Start of Given entries

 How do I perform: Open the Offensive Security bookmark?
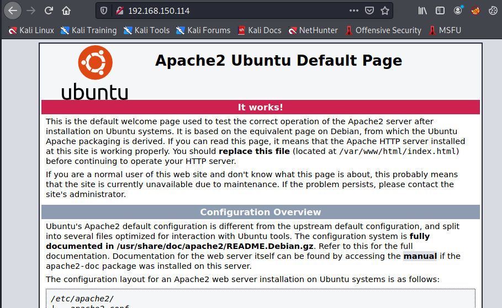click(x=383, y=30)
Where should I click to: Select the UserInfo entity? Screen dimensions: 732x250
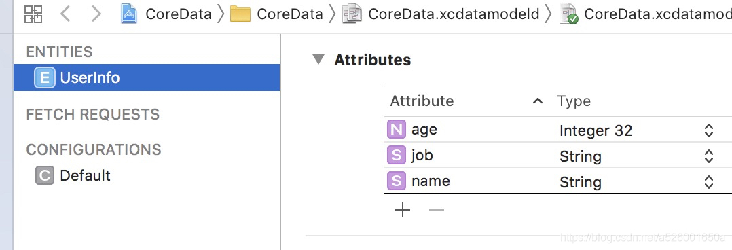pyautogui.click(x=147, y=77)
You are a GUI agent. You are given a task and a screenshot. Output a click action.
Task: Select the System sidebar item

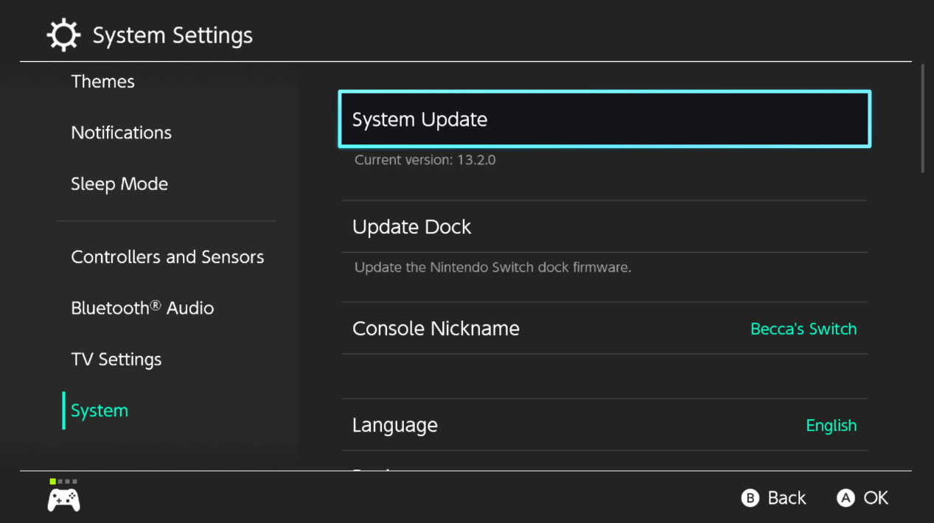[x=100, y=411]
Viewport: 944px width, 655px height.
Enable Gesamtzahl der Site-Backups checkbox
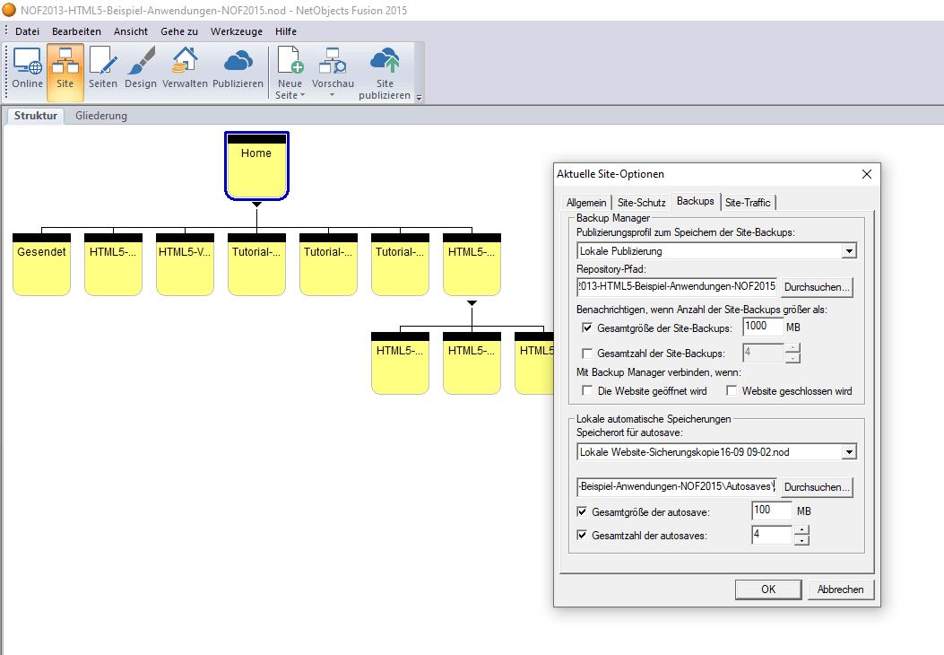[x=588, y=354]
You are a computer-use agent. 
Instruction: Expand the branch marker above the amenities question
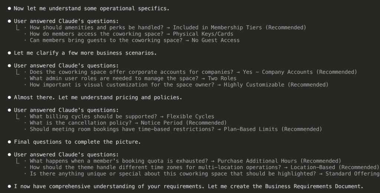(x=18, y=27)
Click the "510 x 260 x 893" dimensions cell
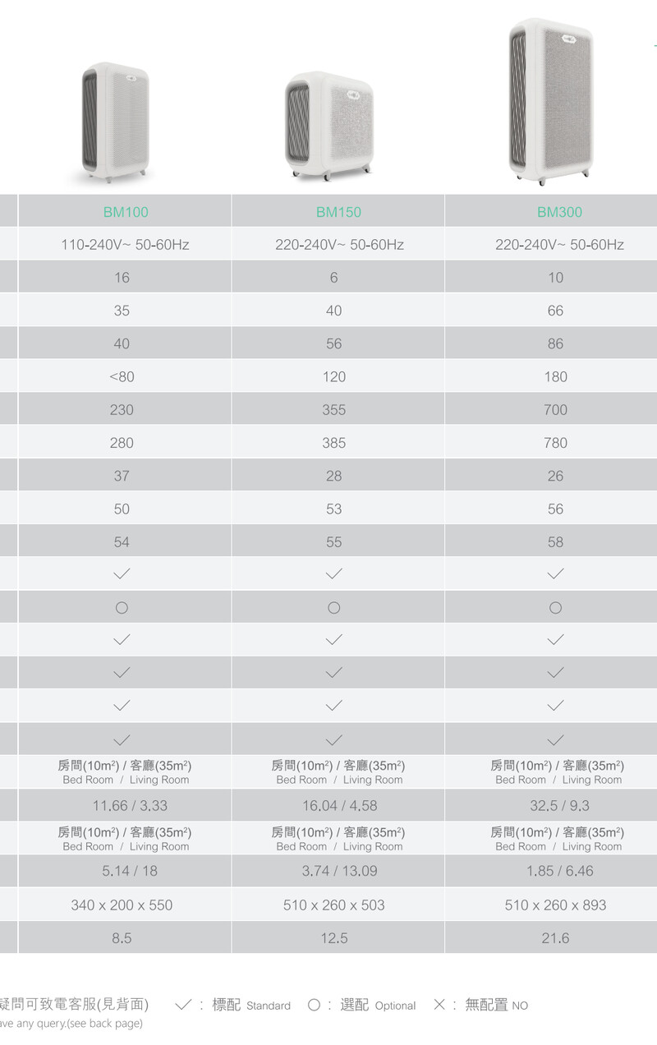The height and width of the screenshot is (1045, 657). point(555,905)
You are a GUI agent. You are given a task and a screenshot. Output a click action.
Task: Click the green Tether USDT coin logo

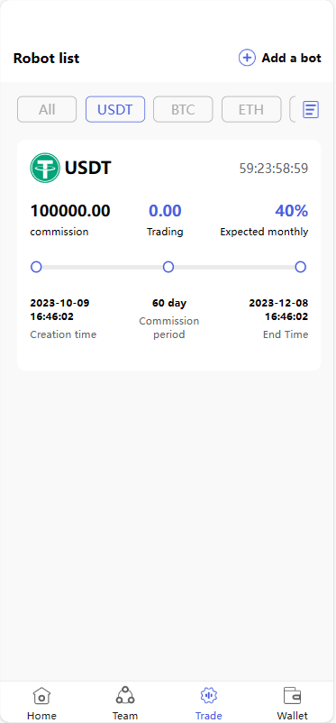click(45, 168)
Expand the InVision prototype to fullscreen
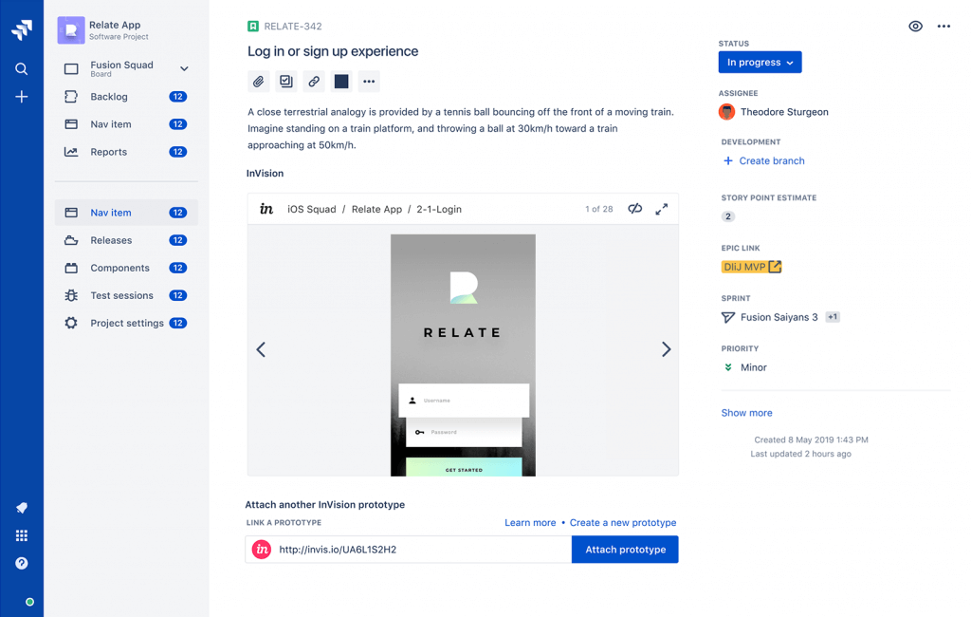Viewport: 971px width, 617px height. [662, 209]
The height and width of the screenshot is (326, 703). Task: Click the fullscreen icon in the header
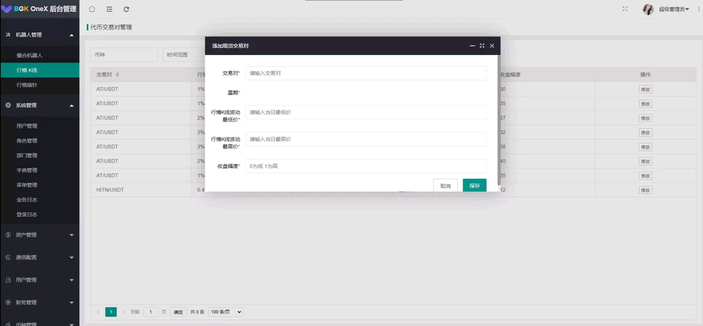625,9
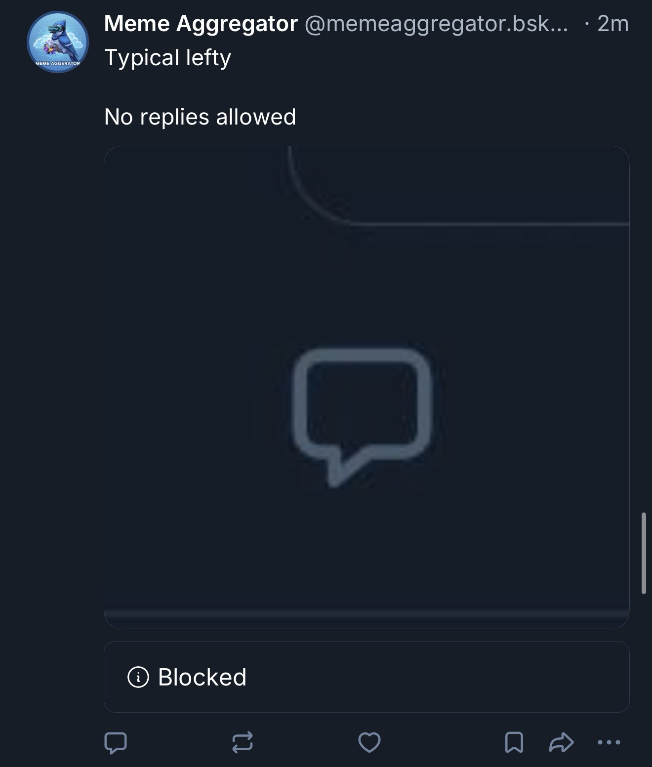Image resolution: width=652 pixels, height=767 pixels.
Task: Click the 2m post timestamp
Action: pos(612,23)
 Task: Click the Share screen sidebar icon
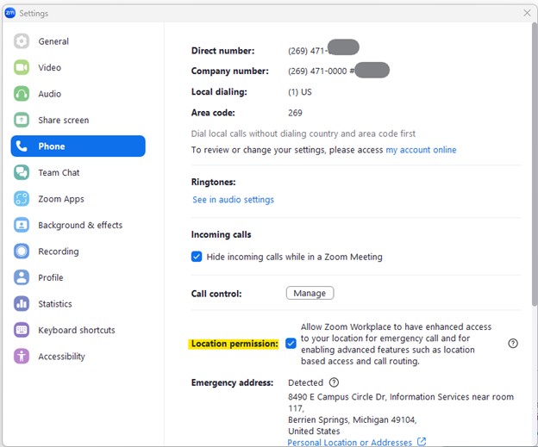tap(22, 121)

End of Given entries

**Exercise**
Print every record above exactly, but no pictures.

**Task solution**
 How do I perform: Open the Offensive Security bookmark?
click(x=383, y=30)
Where should I click to: Select the UserInfo entity? Screen dimensions: 732x250
pyautogui.click(x=147, y=77)
You are a GUI agent. You are given a task and a screenshot. Output a click action.
Task: Select the System sidebar item

[x=100, y=411]
Viewport: 944px width, 655px height.
Enable Gesamtzahl der Site-Backups checkbox
[x=588, y=354]
You are a computer-use agent. 
Instruction: Expand the branch marker above the amenities question
(x=18, y=27)
Click the "510 x 260 x 893" dimensions cell
The height and width of the screenshot is (1045, 657). point(555,905)
You are a GUI agent. You are given a task and a screenshot. Output a click action.
Task: Click the green Tether USDT coin logo

click(45, 168)
Expand the InVision prototype to fullscreen
Viewport: 971px width, 617px height. [662, 209]
The height and width of the screenshot is (326, 703). Task: Click the fullscreen icon in the header
625,9
Image resolution: width=652 pixels, height=767 pixels.
Task: Click the 2m post timestamp
Action: pos(612,23)
 Task: Click the Share screen sidebar icon
tap(22, 121)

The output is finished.